_Task to carry out:_ Copy the part of the rows that opens with the line containing "Given: Click the Code Prefix input field" and closes with the line containing "Action: point(60,439)", keeping every line as it is.

_Records for the exercise:_
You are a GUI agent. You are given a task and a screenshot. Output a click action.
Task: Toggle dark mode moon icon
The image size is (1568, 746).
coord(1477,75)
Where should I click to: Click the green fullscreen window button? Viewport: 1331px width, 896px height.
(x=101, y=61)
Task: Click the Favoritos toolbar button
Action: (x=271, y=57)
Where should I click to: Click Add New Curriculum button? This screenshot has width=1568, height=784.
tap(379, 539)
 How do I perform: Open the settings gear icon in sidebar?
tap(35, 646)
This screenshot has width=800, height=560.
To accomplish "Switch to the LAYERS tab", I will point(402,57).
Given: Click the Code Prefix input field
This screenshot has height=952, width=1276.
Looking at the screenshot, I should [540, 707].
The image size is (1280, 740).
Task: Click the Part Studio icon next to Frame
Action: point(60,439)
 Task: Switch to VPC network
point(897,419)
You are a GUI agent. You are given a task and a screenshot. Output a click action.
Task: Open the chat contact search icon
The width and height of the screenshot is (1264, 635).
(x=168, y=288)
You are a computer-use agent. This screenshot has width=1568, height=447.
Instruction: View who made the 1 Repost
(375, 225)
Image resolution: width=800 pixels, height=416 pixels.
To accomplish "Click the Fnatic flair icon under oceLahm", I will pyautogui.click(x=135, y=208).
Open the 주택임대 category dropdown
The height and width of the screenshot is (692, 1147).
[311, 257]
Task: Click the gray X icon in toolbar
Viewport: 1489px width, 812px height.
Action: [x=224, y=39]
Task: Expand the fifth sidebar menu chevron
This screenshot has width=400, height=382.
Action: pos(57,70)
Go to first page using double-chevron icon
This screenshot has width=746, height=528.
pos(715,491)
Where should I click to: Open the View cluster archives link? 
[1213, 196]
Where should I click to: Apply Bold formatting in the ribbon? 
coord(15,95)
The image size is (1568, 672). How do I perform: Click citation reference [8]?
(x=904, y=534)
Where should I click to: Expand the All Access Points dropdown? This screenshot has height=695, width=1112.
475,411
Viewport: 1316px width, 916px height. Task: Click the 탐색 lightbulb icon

_Result:_
Given: Click the Code Prefix input field
This screenshot has height=952, width=1276.
Looking at the screenshot, I should [540, 707].
The image size is (1280, 740).
Task: Click the Part Studio icon next to Frame
Action: point(60,439)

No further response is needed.